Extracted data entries
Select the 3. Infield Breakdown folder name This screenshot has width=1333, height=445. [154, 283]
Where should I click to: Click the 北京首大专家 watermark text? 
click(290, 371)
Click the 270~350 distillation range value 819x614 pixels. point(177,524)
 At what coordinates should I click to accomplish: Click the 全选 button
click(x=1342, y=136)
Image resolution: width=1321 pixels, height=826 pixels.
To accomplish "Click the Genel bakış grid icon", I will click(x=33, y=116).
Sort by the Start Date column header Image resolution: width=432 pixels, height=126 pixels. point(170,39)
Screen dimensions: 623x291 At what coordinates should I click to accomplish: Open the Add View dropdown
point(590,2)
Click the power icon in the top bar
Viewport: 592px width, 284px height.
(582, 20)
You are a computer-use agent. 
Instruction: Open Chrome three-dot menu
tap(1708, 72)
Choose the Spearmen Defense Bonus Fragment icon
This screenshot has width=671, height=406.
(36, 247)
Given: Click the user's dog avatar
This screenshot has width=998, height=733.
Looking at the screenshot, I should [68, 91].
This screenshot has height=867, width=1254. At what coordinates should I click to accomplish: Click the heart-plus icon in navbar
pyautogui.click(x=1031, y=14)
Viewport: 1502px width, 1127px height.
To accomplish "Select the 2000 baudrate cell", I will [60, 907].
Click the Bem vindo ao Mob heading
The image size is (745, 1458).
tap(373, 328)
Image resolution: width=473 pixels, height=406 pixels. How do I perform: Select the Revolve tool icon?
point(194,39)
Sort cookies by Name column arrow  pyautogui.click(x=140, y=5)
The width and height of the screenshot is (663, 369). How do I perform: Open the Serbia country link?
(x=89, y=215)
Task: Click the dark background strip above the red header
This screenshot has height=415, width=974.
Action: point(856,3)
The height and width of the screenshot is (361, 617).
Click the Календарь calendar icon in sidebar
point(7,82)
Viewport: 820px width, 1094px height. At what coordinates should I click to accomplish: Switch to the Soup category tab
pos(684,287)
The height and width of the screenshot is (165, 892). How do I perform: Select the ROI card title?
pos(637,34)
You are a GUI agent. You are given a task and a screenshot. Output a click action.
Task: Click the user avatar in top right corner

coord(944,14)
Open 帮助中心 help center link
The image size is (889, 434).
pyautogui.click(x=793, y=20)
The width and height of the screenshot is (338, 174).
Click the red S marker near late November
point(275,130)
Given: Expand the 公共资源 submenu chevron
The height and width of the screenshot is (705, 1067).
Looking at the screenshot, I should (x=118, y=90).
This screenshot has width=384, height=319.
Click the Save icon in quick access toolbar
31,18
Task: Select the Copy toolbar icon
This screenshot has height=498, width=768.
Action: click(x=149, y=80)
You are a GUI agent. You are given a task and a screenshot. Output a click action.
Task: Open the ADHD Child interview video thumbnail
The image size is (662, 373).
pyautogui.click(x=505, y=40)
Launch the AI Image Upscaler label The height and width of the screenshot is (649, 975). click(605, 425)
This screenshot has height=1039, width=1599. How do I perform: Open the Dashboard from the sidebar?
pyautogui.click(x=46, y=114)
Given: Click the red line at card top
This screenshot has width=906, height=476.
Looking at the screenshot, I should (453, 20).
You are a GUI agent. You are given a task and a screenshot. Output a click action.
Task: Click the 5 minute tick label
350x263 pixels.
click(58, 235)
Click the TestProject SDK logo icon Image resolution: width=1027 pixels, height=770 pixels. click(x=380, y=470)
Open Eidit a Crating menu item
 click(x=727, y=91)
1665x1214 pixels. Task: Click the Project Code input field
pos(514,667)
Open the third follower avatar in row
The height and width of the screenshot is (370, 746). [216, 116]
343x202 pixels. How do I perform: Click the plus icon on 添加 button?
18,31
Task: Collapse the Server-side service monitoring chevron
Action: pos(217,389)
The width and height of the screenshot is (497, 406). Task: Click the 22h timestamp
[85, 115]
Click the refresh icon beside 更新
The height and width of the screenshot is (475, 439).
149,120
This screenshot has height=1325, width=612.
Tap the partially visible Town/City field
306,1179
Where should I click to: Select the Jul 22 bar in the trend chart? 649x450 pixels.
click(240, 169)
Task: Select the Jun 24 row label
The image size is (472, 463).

Task prompt: Can you reproduce, unchanged, the part of the records that opens with the line containing "You are a computer-use agent." and closes with the line containing "point(275,130)", including both of those lines?

Answer to the task:
You are a computer-use agent. 
Instruction: Open Chrome three-dot menu
tap(1708, 72)
Choose the Spearmen Defense Bonus Fragment icon
This screenshot has width=671, height=406.
(36, 247)
Given: Click the user's dog avatar
This screenshot has width=998, height=733.
Looking at the screenshot, I should [68, 91].
This screenshot has height=867, width=1254. At what coordinates should I click to accomplish: Click the heart-plus icon in navbar
pyautogui.click(x=1031, y=14)
Viewport: 1502px width, 1127px height.
To accomplish "Select the 2000 baudrate cell", I will [60, 907].
Click the Bem vindo ao Mob heading
The image size is (745, 1458).
tap(373, 328)
Image resolution: width=473 pixels, height=406 pixels. How do I perform: Select the Revolve tool icon?
point(194,39)
Sort cookies by Name column arrow  pyautogui.click(x=140, y=5)
The width and height of the screenshot is (663, 369). How do I perform: Open the Serbia country link?
(x=89, y=215)
Task: Click the dark background strip above the red header
This screenshot has height=415, width=974.
Action: point(856,3)
The height and width of the screenshot is (361, 617).
Click the Календарь calendar icon in sidebar
point(7,82)
Viewport: 820px width, 1094px height. At what coordinates should I click to accomplish: Switch to the Soup category tab
pos(684,287)
The height and width of the screenshot is (165, 892). How do I perform: Select the ROI card title?
pos(637,34)
You are a GUI agent. You are given a task and a screenshot. Output a click action.
Task: Click the user avatar in top right corner

coord(944,14)
Open 帮助中心 help center link
The image size is (889, 434).
pyautogui.click(x=793, y=20)
The width and height of the screenshot is (338, 174).
Click the red S marker near late November
point(275,130)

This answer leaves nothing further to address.